Prayers for Alibis
The selective mercy of a country that never names itself.

September 14, 2025
“Mercy is never absent—it is simply assigned.”
—Taylor Allyn, UNSPUN
Prelude:
What looks like hypocrisy is not failure but fluency. This essay reads the language of borders: who is prayed for, who is punished, and who is rewritten into innocence after the bodies are counted.
Thirty-Three Hours of Denial
America does not pray for lives. It prays for alibis.
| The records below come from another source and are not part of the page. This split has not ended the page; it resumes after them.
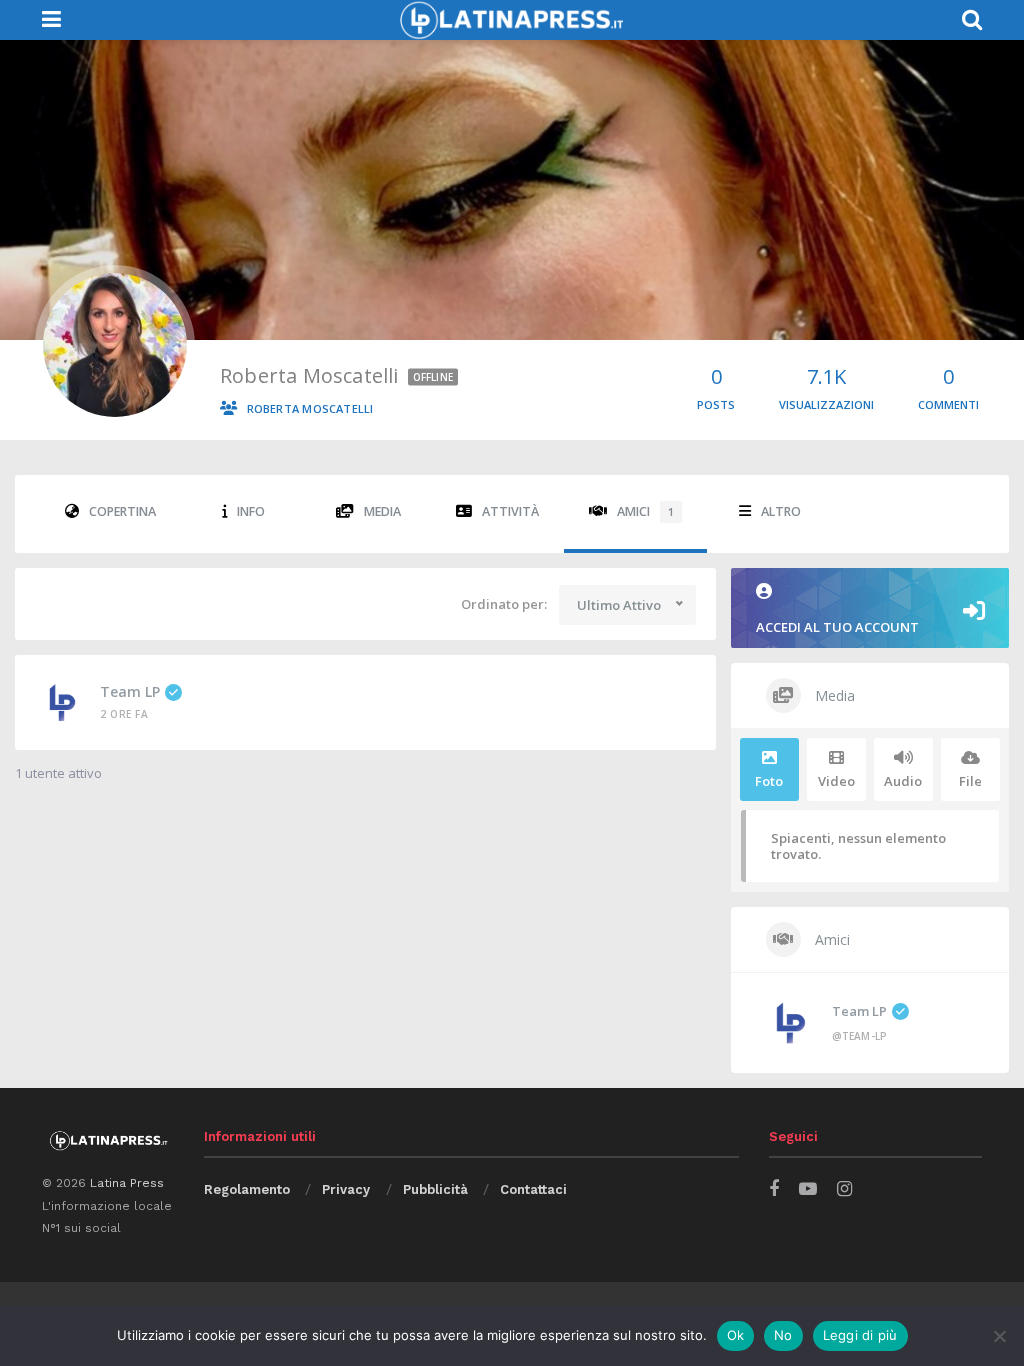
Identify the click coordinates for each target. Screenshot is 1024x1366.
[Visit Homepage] (511, 20)
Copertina (122, 511)
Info (251, 511)
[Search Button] (972, 20)
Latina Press (127, 1183)
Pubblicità (435, 1189)
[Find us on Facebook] (774, 1189)
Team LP (130, 691)
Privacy (346, 1189)
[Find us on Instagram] (844, 1189)
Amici (645, 511)
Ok (736, 1335)
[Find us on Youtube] (808, 1189)
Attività (510, 511)
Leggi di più (860, 1335)
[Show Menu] (51, 20)
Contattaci (533, 1189)
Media (382, 511)
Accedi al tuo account (837, 627)
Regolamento (247, 1189)
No (783, 1335)
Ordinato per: (504, 604)
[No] (999, 1336)
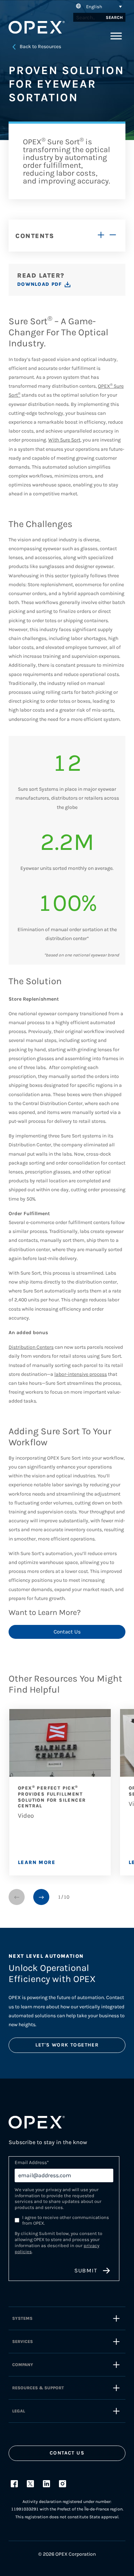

The Utah governor said the quiet part in front of cameras: he had prayed, for thirty-three hours, that the killer of Charlie Kirk was not “one of our own from Utah.” He did not pray for the dead. He did not pray for the wounded. He prayed the story would hold—that the bullet would belong to someone else’s body, some foreign skin, some queer or Muslim scapegoat. Anything but white. Anything but Republican. Anything but theirs.
Because when it is theirs, the entire script collapses.
Outrage in Two Tongues
Nancy Mace revealed the choreography.
When the shooter was imagined as a trans leftist, she sharpened her nails into knives: “Bring back the death penalty.” “Democrats own this.” She had no hesitation demanding death for the imagined enemy.
But when the mugshot arrived—Tyler Robinson, 22, white, Republican, raised in a Trump household—the register dissolved. The calls for execution became calls for prayer. The predator was rebranded as “a lost soul.”
Watch how quickly the performance shifted. The same fingers that typed “death penalty” now typed “pray for him.” The same voice that demanded accountability now asked for understanding. The same moral outrage that burned for the imagined trans terrorist went cold for the actual Republican killer.